PROMPT 1 |
Answer these questions using the thread about the school's survival theme.
(a) What is the theme for the year in the advanced program the son joined?
(b) How many items could be salvaged from the wreck in the son's assignment?
(c) Which book did the son read before deciding to put the ax first?

TEXT TO READ |
[START]
# My son's school gets it!



## kyhoti (Nov 16, 2008)

So, we had to leave the home-school co-op, and put the boy in public school. We did manage to get him in a local charter school, which we were cautiously happy about. Anyway, he took some tests and landed in an advanced program. Their "theme" for the year? SURVIVAL!


----------



## Sentry18 (Aug 5, 2012)

That's awesome. I just hope by survival they don't mean because kids in the advanced class get picked on.


----------



## Immolatus (Feb 20, 2011)

Interesting, I would like to see the syllabus for that!


----------



## DJgang (Apr 10, 2011)

Please do not take this wrong in any way...

Make sure your son knows not to talk about dad prepping, especially guns. We have to consently remind our boys that not everyone has guns nor learns about them nor love to shoot or collect them like we do and to keep it to ourselves. 

I'm sure youve thought about this but wanted to mention just in case you haven't. 

They may be going to read Swiss family Robinson or something. It should be fun!


----------



## jsriley5 (Sep 22, 2012)

Immolatus said:


> Interesting, I would like to see the syllabus for that!


Ditto. I somehow suspect their ideas and yours aren't the same but would be neat to see what THEY think is survival.


----------



## kyhoti (Nov 16, 2008)

Just to fill in the pieces: his assignment yesterday was this: you've crashed in the Canadian mountains in winter. You are able to salvage 12 items from the wreck, which was a list given out by the TEACHER. Rank them in order of survival importance. My son put the ax first, cigarette lighter next, followed by 20 x 20 piece of canvas, Can of Crisco, PISTOL, extra set of clothes, map, compass, steel wool, newspaper, chocolate, bottle of 100 proof whiskey. 

This teacher gets it!


----------



## DJgang (Apr 10, 2011)

Cool! Is this a certain subject? Like does he change classes yet? Or one class all day long, same teacher and she's just doing something fun?


----------



## jsriley5 (Sep 22, 2012)

I don't agree with his order but thats unimportant what is totally cool is it looks to be the real deal once again this pessimist is pleasantly suprised. Awesome school you've found.


----------



## Meerkat (May 31, 2011)

If its an Atlanta Ga.school,its a trick ,imo.Thats my home state and everytime I go there I want to cry.So I'd diffinately look this gift horse in the mouth.


----------



## kyhoti (Nov 16, 2008)

No, thankfully its not an Atlanta city school. Its part of a charter system, and the class is part of the advanced curriculum for students in the top 10% based on testing. While I don't completely agree with the order he put the stuff in, the point is that he's getting a chance to apply critical thinking to a survival situation. He actually told me that, after reading the book "Hatchet" and watching me use my own blades around camp, he had to put the ax first. He was the only one in his class to do so, and when he explained all the uses for the tool, including shelter building, fire preparation, game preparation and tool making, the rest of the class changed their initial answer to meet his. I'm one proud papa! The boy's been listening.
[END]
MATERIAL SHOWN |
[START]
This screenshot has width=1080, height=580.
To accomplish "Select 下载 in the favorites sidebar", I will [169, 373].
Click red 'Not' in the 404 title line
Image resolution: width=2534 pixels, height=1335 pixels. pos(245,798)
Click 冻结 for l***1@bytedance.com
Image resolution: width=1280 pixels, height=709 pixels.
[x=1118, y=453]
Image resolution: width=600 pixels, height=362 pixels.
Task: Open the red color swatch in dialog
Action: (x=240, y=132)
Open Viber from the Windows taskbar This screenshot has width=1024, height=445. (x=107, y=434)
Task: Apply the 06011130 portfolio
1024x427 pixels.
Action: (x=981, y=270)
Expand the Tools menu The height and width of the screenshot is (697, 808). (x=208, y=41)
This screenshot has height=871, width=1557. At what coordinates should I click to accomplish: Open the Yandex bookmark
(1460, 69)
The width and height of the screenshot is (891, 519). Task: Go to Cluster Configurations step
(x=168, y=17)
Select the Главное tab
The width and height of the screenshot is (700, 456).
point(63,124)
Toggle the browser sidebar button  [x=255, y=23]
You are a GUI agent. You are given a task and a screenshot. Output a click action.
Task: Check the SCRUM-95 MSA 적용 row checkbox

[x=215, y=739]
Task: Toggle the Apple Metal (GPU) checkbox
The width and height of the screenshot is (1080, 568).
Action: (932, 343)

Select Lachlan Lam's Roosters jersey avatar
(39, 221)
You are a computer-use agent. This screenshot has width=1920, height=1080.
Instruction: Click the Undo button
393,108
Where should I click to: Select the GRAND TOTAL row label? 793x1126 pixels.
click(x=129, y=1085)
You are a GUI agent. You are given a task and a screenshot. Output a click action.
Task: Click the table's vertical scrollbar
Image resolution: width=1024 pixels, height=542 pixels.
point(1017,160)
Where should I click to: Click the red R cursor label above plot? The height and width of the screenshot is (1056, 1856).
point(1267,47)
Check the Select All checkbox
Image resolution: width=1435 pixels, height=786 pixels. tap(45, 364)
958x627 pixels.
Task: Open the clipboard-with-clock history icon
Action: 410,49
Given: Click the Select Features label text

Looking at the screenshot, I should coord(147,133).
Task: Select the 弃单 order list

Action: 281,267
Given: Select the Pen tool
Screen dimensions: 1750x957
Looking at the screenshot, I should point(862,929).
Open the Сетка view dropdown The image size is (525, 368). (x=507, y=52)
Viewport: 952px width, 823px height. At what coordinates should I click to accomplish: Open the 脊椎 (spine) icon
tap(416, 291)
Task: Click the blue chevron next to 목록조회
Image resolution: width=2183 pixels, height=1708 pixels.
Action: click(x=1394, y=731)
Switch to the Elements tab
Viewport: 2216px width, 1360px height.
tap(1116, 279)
[END]
PROMPT 2 | Transcribe everything in the records from the line that contains "Where should I click to: Click" down to the end of the records, including both ends.

OUTPUT 1 |
(a) Survival.
(b) Twelve.
(c) "Hatchet."

OUTPUT 2 |
Where should I click to: Click the red R cursor label above plot? The height and width of the screenshot is (1056, 1856).
point(1267,47)
Check the Select All checkbox
Image resolution: width=1435 pixels, height=786 pixels. tap(45, 364)
958x627 pixels.
Task: Open the clipboard-with-clock history icon
Action: 410,49
Given: Click the Select Features label text

Looking at the screenshot, I should coord(147,133).
Task: Select the 弃单 order list

Action: 281,267
Given: Select the Pen tool
Screen dimensions: 1750x957
Looking at the screenshot, I should point(862,929).
Open the Сетка view dropdown The image size is (525, 368). (x=507, y=52)
Viewport: 952px width, 823px height. At what coordinates should I click to accomplish: Open the 脊椎 (spine) icon
tap(416, 291)
Task: Click the blue chevron next to 목록조회
Image resolution: width=2183 pixels, height=1708 pixels.
Action: click(x=1394, y=731)
Switch to the Elements tab
Viewport: 2216px width, 1360px height.
tap(1116, 279)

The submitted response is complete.